原文地址:【LangChain系列 8】Prompt模版------少样本prompt模版(二)
本文速读:
-
固定少样本prompt模版
-
动态少样本prompt模版
在上篇文章中介绍了少样本模版的基本用法,本文将介绍 对话模型(chat model) 中 少样prompt模版的用法。LangChain封装了一些像FewShotChatMessagePromptTemplate的少样本prompt模版,在此基础上我们可以灵活的设计我们需要的 少样本prompt模版。少样本prompt模版 的目标就是可以根据输入去动态地选择样本,然后将选择的样本格式化到最后的prompt中去。
01 固定少样本prompt模版
最基本的少样本prompt技术是使用固定的prompt样本,所以对于一个少样本prompt模版至少要包含:
-
examples:用于prompt的样本数据
-
example_prompt:将每个样本数据转换成message
话不多说,下面将通过一个示例来介绍 固定少样本prompt模版 的使用。
- 导入相关模块
javascript
from langchain.prompts import (
FewShotChatMessagePromptTemplate,
ChatPromptTemplate,
)
- 定义examples
ini
examples = [
{"input": "2+2", "output": "4"},
{"input": "2+3", "output": "5"},
]
- 定义example_prompt
ini
# This is a prompt template used to format each individual example.

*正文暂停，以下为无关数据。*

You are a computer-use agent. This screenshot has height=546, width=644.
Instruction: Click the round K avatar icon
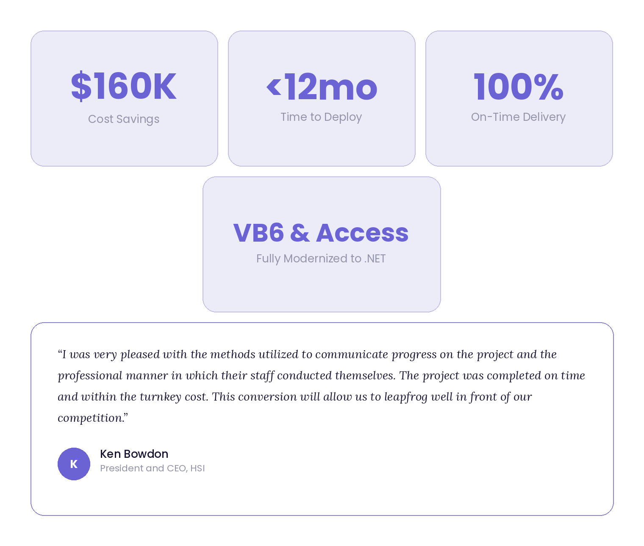click(x=74, y=464)
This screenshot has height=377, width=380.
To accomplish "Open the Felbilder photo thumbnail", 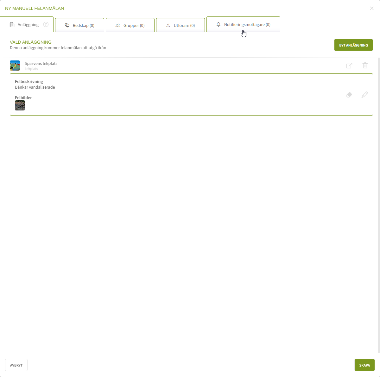I will [x=20, y=105].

example_prompt = ChatPromptTemplate.from_messages(
[
("human", "{input}"),
("ai", "{output}"),
]
)
few_shot_prompt = FewShotChatMessagePromptTemplate(
example_prompt=example_prompt,
examples=examples,
)
print(few_shot_prompt.format())
执行代码,输出结果:
yaml
Human: 2+2 AI: 4 Human: 2+3 AI: 5
- 拼装最终的prompt
css
final_prompt = ChatPromptTemplate.from_messages(
[ ("system", "You are a wondrous wizard of math."), few_shot_prompt, ("human", "{input}"), ]
)
from langchain.chat_models import ChatAnthropic
chain = final_prompt | ChatAnthropic(temperature=0.0)
chain.invoke({"input": "What's the square of a triangle?"})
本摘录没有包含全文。